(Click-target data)

====

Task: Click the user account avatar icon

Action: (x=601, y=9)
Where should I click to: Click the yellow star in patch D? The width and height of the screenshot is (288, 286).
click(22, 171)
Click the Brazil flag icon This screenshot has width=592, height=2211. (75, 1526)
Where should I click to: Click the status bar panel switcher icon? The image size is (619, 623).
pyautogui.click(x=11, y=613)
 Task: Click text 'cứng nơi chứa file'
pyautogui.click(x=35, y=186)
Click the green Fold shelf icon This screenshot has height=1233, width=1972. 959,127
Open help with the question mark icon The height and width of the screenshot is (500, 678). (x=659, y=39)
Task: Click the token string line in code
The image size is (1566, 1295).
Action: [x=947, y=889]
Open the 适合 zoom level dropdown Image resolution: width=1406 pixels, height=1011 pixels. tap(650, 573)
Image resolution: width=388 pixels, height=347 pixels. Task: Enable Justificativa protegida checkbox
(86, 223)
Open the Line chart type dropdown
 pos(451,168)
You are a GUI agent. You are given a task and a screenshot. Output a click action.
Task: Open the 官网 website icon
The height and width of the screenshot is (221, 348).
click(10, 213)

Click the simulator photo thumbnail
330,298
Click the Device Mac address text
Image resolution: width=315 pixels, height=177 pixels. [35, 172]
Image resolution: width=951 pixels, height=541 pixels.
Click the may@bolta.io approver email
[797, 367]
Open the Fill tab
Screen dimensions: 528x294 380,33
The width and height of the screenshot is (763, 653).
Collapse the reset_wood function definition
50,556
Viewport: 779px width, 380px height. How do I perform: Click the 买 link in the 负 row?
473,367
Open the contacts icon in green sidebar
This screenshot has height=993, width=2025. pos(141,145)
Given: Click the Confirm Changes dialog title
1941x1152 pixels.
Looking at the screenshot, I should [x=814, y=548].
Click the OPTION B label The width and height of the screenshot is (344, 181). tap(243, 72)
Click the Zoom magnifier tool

====

OBJECTIVE
Please rewrite the entries from the line with "Click the OPTION" through the end of the entries, with the requests included, and scale every number in the answers, such as the coordinates, by 2.6, rounding to whole numbers with halves rounded up. Leave the numbers in the requests unchanged.

SOLUTION TO THE PROBLEM
Click the OPTION B label The width and height of the screenshot is (344, 181). tap(632, 187)
Click the Zoom magnifier tool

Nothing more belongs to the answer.